Dum Dums for Dumb Dumbs
Holy Hell! Fall is here and Halloween is just around the corner. As in, tomorrow! And you know what that means - fat season is here too! The gluttony always starts with the little mister's birthday in early October, and it kind of doesn't stop until we wake up in a bloated, sugar free and sober stupor on January 1st, cursing all that sugar and flour and boozy, carb-y good/badness!
Last year, we tried to do just a *little* something to head it off. We tried to keep from eating all that damn Halloween candy. And so stupidly, I realize now, we - meaning - I - bought suckers. Not Blow Pops, not Tootsie Pops, no. Just, Dum Dums. I figured, it's candy, right? It's free candy, what's not to like, you ungrateful little rascals?! No really. I seriously just thought that maybe if we bought something we didn't like, then we wouldn't eat it. And I had no idea that Dum Dum suckers were SO SO LAME. But, yeah, turns out, Dum Dums are lame. And even if all 3 kids who showed up last year hadn't said so, all my friends verified: Dum Dum suckers are LAME. How did I not know this? I really just thought that free candy = good candy, but not all candy is created equal. And if I didn't know it before, I know it now. When your 40-something friends chastise your idiocy in buying a candy as lame as a plain old SUCKER, well then, you might need to admit that maybe you really are the biggest sucker. When your friends tell you that you MIGHT AS WELL PASS OUT RAISINS, it kind of makes you just shrivel. Even if secretly, you really um, sort of like raisins.

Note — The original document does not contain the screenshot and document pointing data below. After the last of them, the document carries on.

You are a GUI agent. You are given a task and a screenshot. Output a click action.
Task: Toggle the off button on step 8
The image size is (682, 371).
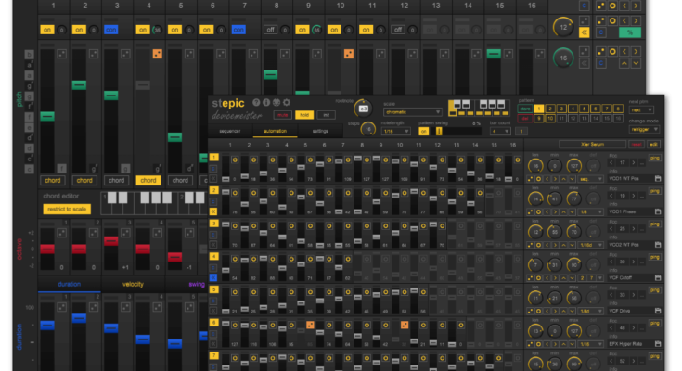pos(270,30)
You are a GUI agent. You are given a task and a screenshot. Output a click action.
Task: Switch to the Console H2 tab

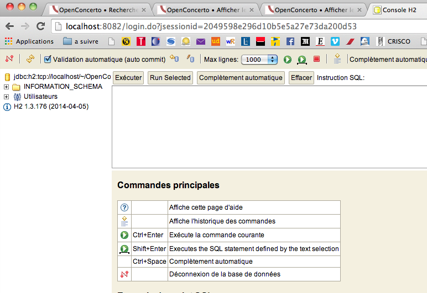[396, 10]
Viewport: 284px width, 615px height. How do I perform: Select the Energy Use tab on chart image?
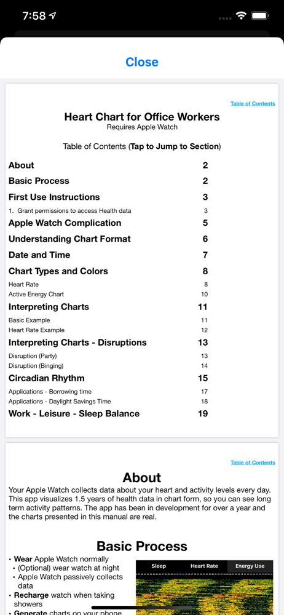(250, 566)
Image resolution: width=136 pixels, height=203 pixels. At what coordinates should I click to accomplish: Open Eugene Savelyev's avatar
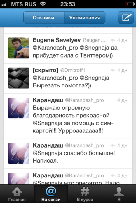pos(19,48)
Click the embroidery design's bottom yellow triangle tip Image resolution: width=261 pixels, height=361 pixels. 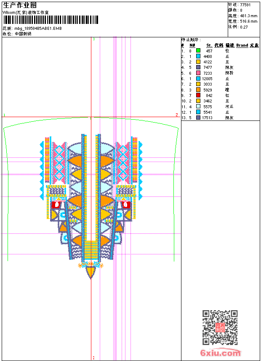click(91, 278)
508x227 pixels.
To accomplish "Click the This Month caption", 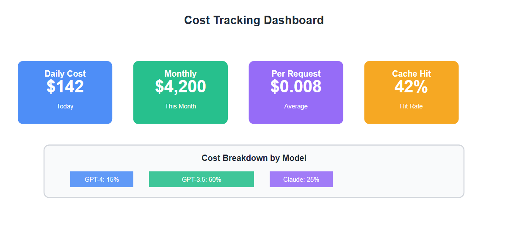I will [x=180, y=106].
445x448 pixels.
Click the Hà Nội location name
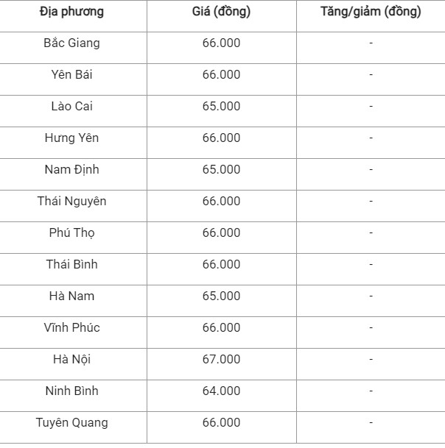pyautogui.click(x=71, y=360)
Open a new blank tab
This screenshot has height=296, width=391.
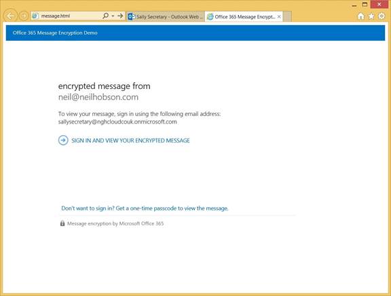[x=287, y=17]
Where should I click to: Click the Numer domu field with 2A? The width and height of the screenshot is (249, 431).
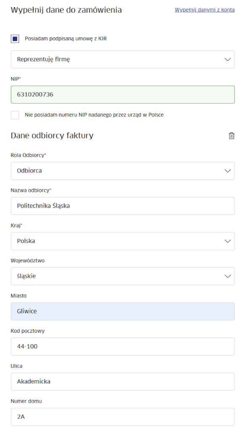[122, 417]
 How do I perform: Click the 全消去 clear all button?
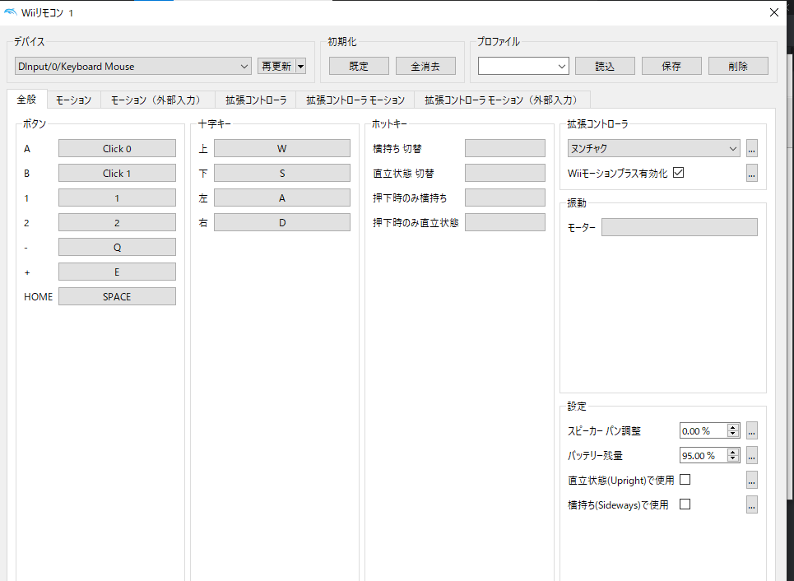coord(425,67)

Is there a moral to the story? I don't know - but I guess this year we - and by we I mean I - will be buying something like Butterfingers or Snickers or Godiva Bon Bons or something. And the little mister and I will just suck it up and try not to eat all 27 of the 30 pieces that don't get eaten by those non-sucker lovers. Or maybe we'll just pass out 10 candies to each of the 3 trick-or-treaters! Only time will tell!